Think the global expansion is dead? Not in the steel sector.
ArcelorMittal is still on the march. The world's largest steel conglomerate, forged over the last several years by billionaire Lakshmi Mittal, has reportedly taken a 14.9 percent stake in Australia's Macarthur Coal in what could be the start of a $4 billion bid to expand its global reach.
The deal would be the latest extension of an ongoing bid for global dominance built on Mittal's hard-won $33 billion bid for rival Arcelor back in 2006. That deal, which set off a new era of consolidation for global steelmakers, also marked the start of a string of purchases by Mittal to control production costs by securing steelmaking supplies like coking coal and iron ore. Prices of such commodities have soared because of a global construction boom. Macarthur's coal could provide 15 percent of Mittal's coal needs.
The result has been a bit of a land rush in steel (see this Motley Fool story by Rich Smith on rival Nucor's fund-raising plans), and so far Mittal's strategy is paying off. Between 2006 and 2012, the company wants to raise its steel output by a fifth as it pushes into emerging markets around the world, including Africa, Eastern Europe, Asia, and Latin America.

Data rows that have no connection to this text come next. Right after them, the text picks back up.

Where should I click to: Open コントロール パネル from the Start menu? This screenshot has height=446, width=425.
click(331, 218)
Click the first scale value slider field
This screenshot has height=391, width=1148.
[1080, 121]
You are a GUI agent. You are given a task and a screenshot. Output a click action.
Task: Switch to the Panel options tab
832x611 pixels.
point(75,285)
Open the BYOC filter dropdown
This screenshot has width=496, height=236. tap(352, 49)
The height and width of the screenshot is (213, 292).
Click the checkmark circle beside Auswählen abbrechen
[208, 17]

The latest report comes on the heels of Mittal's bid to buy up the rest of its Brazilian partner, Inox Brasil, and its $740 million bid for several mines owned by Severstal, Russia's biggest steelmaker. Mittal's shares are up nearly a third this year, currently hovering near $100.
Yesterday, Deutsche Bank backed its "buy" rating on the stock with a $119 price target as the company continues to win higher steel prices. Deutsche Bank called Mittal's outlook "rosy."